Is FDA Too Lax With its Drug Approval Standards? Senior FDA Officials Discuss

Regulatory NewsRegulatory News | 07 October 2019 |  By 

Photo courtesy of Friends of Cancer Research

From industry to academia, commenters have argued that the US Food and Drug Administration’s (FDA) drug approval standards are becoming inappropriately low and that the required postapproval evaluations are either inadequate or left undone.

But three senior FDA officials offered several counterpoints on Monday at the fifth annual Biopharma Congress in Washington, DC.

Janet Woodcock, director of FDA’s Center for Drug Evaluation and Research, explained that the agency is working on its own analyses to provide “a more robust response” to these critiques. She also explained how the high number of approvals in recent years for rare diseases may be influencing this perception of a lower bar, especially as more treatments are approved on the basis of a single-arm study or with an external control group. In addition, she pointed to the “astoundingly” high launch prices for some of these rare disease treatments that may also be part of the reason for the pushback.

“We can’t opine on [prices] but we need to get the facts and figures together on the trajectories of what they were and what they are now,” Woodcock said, noting she does not think there are any concerns from FDA staff related to therapies approved with a breakthrough or other accelerated designation.

Peter Marks, director of FDA’s Center for Biologics Evaluation and Research (CBER), said he thinks FDA will “always be criticized for being too fast or too slow,” and that he’s “trying to strike the right balance.” He said it’s been helpful that with some gene therapies, “it’s very clear that the outcomes are very apparent, but the problem is that many are not that clear.”

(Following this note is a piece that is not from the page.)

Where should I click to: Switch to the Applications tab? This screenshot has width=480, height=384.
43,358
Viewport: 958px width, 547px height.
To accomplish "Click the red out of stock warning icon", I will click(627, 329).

He also said that with some regenerative medicine products, CBER sees the opposite extreme as the “therapies that are not effective and they want us to say they are effective.” When FDA says a product has the appropriate efficacy and safety, “we want people to put appropriately placed hope in those products,” he added.

But Marks cautioned: “If there’s no efficacy, nothing is safe enough,” referring to some regenerative medicine products that patients are being charged for but which are ineffective.

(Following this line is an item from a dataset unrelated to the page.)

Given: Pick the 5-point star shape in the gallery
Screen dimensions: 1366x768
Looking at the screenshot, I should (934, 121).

He also said FDA may get it wrong occasionally with an approval, echoing comments made by Acting Commissioner Ned Sharpless at lunch with regard to accelerated approvals, but Marks added: “That’s what happens when you’re working at the edge.”

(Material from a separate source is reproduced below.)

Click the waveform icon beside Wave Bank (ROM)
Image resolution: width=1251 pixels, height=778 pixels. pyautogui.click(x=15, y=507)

Gideon Blumenthal, deputy director of FDA’s Office of Oncology Excellence (OCE), added that overall survival “is the gold standard endpoint” for oncology drugs, and “that’s what we always want to attain but there are circumstances where patient populations are getting smaller and smaller, and it would be impossible to detect overall survival.”

Marks also said that the largest development he’s seen recently is a transition from personalized to individualized medicine.

“We’re understanding the molecular mechanisms of disease and various individual characteristics of disease that we can target products for,” he said, which means a “unique approach to regulation because it’s not making products for traditional clinical development. It’s a different paradigm to find ways to have a prototype product supplemented with small changes, or for some products they won’t even be licensed but be perpetually under an IND.”

Marks also discussed how the pace of innovation right now “is incredibly fast – we have to be on top of what’s going on at industry, academic organizations and industry organizations. Our research teams are going through a horizon scanning process to continually retool with questions,” he added.

But Marks also noted that CBER is going to need to quickly increase in size to keep up with the pace of new submissions. FDA officials have previously said that by 2025, the agency will be approving between 10 and 20 cell and gene therapy products annually.

“We’re lucky to have attracted some skilled people, committed to gene and cell therapy, but it remains a challenge particularly with this growth. I wouldn’t be surprised if the cell and gene therapy branches need to double in size over the next three to five years,” Marks said.